WHAT IS REQUIRED: Could you copy each of the rows below word for word, without changing anything?

LISTED ENTRIES:
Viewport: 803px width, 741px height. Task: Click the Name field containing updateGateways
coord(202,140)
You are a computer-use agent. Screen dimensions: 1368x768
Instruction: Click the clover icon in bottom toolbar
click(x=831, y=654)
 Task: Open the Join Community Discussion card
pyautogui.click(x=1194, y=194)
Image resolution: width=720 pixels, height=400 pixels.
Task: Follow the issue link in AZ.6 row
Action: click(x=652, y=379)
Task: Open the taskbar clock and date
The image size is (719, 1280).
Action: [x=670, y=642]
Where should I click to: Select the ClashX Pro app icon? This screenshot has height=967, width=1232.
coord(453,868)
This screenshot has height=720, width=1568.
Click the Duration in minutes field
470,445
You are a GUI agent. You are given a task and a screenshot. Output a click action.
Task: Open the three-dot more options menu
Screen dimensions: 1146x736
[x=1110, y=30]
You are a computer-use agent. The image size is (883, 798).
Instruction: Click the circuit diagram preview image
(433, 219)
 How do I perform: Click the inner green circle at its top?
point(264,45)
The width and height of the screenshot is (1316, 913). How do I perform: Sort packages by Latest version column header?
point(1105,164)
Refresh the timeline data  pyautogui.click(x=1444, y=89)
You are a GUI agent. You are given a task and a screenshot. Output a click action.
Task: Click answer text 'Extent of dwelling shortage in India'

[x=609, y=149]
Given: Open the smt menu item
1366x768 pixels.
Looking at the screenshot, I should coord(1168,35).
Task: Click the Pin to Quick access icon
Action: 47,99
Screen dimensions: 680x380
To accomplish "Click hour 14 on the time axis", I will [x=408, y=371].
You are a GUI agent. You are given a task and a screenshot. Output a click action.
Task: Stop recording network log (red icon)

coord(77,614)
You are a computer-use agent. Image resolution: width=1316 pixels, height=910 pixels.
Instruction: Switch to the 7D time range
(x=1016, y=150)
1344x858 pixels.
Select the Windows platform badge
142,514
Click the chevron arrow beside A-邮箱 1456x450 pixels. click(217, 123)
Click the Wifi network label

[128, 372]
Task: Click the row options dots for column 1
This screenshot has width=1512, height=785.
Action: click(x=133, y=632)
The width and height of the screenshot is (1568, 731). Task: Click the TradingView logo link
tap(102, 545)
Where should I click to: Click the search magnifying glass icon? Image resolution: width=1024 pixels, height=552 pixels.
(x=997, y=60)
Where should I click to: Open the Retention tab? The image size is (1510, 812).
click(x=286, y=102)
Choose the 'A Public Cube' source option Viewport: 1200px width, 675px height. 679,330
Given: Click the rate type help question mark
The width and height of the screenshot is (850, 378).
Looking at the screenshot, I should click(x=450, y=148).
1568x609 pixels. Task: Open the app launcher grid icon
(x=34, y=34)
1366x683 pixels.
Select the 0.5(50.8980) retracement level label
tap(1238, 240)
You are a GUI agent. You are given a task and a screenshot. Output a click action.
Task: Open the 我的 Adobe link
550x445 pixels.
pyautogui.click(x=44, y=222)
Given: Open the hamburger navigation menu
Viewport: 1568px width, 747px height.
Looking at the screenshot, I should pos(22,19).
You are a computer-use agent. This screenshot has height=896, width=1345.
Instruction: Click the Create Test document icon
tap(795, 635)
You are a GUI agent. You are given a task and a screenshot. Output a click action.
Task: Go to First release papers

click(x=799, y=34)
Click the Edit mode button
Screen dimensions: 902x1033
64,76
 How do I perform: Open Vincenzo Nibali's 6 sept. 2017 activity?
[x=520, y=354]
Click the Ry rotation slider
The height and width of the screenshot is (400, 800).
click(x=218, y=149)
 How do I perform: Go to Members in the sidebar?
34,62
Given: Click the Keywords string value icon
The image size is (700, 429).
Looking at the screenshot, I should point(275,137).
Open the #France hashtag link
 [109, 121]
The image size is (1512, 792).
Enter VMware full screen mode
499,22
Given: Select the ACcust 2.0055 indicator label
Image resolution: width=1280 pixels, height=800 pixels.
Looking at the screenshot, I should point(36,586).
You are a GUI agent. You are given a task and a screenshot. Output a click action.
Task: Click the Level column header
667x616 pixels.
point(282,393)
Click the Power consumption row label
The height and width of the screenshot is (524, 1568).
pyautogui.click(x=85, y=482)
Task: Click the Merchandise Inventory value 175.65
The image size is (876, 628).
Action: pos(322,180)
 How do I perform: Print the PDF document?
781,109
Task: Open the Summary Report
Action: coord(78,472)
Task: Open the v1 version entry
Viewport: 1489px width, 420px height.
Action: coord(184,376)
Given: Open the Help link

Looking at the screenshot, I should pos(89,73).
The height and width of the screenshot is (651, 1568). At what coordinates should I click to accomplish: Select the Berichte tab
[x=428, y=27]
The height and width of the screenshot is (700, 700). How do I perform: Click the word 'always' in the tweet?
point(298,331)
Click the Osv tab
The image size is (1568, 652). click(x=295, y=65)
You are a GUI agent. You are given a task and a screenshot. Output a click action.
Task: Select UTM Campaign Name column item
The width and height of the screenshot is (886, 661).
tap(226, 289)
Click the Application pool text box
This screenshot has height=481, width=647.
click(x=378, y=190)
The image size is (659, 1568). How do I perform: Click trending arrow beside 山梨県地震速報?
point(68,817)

REPLY:
Viewport: 803px width, 741px height. Task: Click the Name field containing updateGateways
coord(202,140)
You are a computer-use agent. Screen dimensions: 1368x768
Instruction: Click the clover icon in bottom toolbar
click(x=831, y=654)
 Task: Open the Join Community Discussion card
pyautogui.click(x=1194, y=194)
Image resolution: width=720 pixels, height=400 pixels.
Task: Follow the issue link in AZ.6 row
Action: click(x=652, y=379)
Task: Open the taskbar clock and date
The image size is (719, 1280).
Action: [x=670, y=642]
Where should I click to: Select the ClashX Pro app icon? This screenshot has height=967, width=1232.
coord(453,868)
This screenshot has height=720, width=1568.
Click the Duration in minutes field
470,445
You are a GUI agent. You are given a task and a screenshot. Output a click action.
Task: Open the three-dot more options menu
Screen dimensions: 1146x736
[x=1110, y=30]
You are a computer-use agent. The image size is (883, 798).
Instruction: Click the circuit diagram preview image
(433, 219)
 How do I perform: Click the inner green circle at its top?
point(264,45)
The width and height of the screenshot is (1316, 913). How do I perform: Sort packages by Latest version column header?
point(1105,164)
Refresh the timeline data  pyautogui.click(x=1444, y=89)
You are a GUI agent. You are given a task and a screenshot. Output a click action.
Task: Click answer text 'Extent of dwelling shortage in India'

[x=609, y=149]
Given: Open the smt menu item
1366x768 pixels.
Looking at the screenshot, I should coord(1168,35).
Task: Click the Pin to Quick access icon
Action: 47,99
Screen dimensions: 680x380
To accomplish "Click hour 14 on the time axis", I will [x=408, y=371].
You are a GUI agent. You are given a task and a screenshot. Output a click action.
Task: Stop recording network log (red icon)

coord(77,614)
You are a computer-use agent. Image resolution: width=1316 pixels, height=910 pixels.
Instruction: Switch to the 7D time range
(x=1016, y=150)
1344x858 pixels.
Select the Windows platform badge
142,514
Click the chevron arrow beside A-邮箱 1456x450 pixels. click(217, 123)
Click the Wifi network label

[128, 372]
Task: Click the row options dots for column 1
This screenshot has width=1512, height=785.
Action: click(x=133, y=632)
The width and height of the screenshot is (1568, 731). Task: Click the TradingView logo link
tap(102, 545)
Where should I click to: Click the search magnifying glass icon? Image resolution: width=1024 pixels, height=552 pixels.
(x=997, y=60)
Where should I click to: Open the Retention tab? The image size is (1510, 812).
click(x=286, y=102)
Choose the 'A Public Cube' source option Viewport: 1200px width, 675px height. 679,330
Given: Click the rate type help question mark
The width and height of the screenshot is (850, 378).
Looking at the screenshot, I should click(x=450, y=148).
1568x609 pixels. Task: Open the app launcher grid icon
(x=34, y=34)
1366x683 pixels.
Select the 0.5(50.8980) retracement level label
tap(1238, 240)
You are a GUI agent. You are given a task and a screenshot. Output a click action.
Task: Open the 我的 Adobe link
550x445 pixels.
pyautogui.click(x=44, y=222)
Given: Open the hamburger navigation menu
Viewport: 1568px width, 747px height.
Looking at the screenshot, I should pos(22,19).
You are a computer-use agent. This screenshot has height=896, width=1345.
Instruction: Click the Create Test document icon
tap(795, 635)
You are a GUI agent. You are given a task and a screenshot. Output a click action.
Task: Go to First release papers

click(x=799, y=34)
Click the Edit mode button
Screen dimensions: 902x1033
64,76
 How do I perform: Open Vincenzo Nibali's 6 sept. 2017 activity?
[x=520, y=354]
Click the Ry rotation slider
The height and width of the screenshot is (400, 800).
click(x=218, y=149)
 How do I perform: Go to Members in the sidebar?
34,62
Given: Click the Keywords string value icon
The image size is (700, 429).
Looking at the screenshot, I should point(275,137).
Open the #France hashtag link
 [109, 121]
The image size is (1512, 792).
Enter VMware full screen mode
499,22
Given: Select the ACcust 2.0055 indicator label
Image resolution: width=1280 pixels, height=800 pixels.
Looking at the screenshot, I should point(36,586).
You are a GUI agent. You are given a task and a screenshot. Output a click action.
Task: Click the Level column header
667x616 pixels.
point(282,393)
Click the Power consumption row label
The height and width of the screenshot is (524, 1568).
pyautogui.click(x=85, y=482)
Task: Click the Merchandise Inventory value 175.65
The image size is (876, 628).
Action: pos(322,180)
 How do I perform: Print the PDF document?
781,109
Task: Open the Summary Report
Action: coord(78,472)
Task: Open the v1 version entry
Viewport: 1489px width, 420px height.
Action: coord(184,376)
Given: Open the Help link

Looking at the screenshot, I should pos(89,73).
The height and width of the screenshot is (651, 1568). At what coordinates should I click to accomplish: Select the Berichte tab
[x=428, y=27]
The height and width of the screenshot is (700, 700). How do I perform: Click the word 'always' in the tweet?
point(298,331)
Click the Osv tab
The image size is (1568, 652). click(x=295, y=65)
You are a GUI agent. You are given a task and a screenshot. Output a click action.
Task: Select UTM Campaign Name column item
The width and height of the screenshot is (886, 661).
tap(226, 289)
Click the Application pool text box
This screenshot has height=481, width=647.
click(x=378, y=190)
The image size is (659, 1568). How do I perform: Click trending arrow beside 山梨県地震速報?
point(68,817)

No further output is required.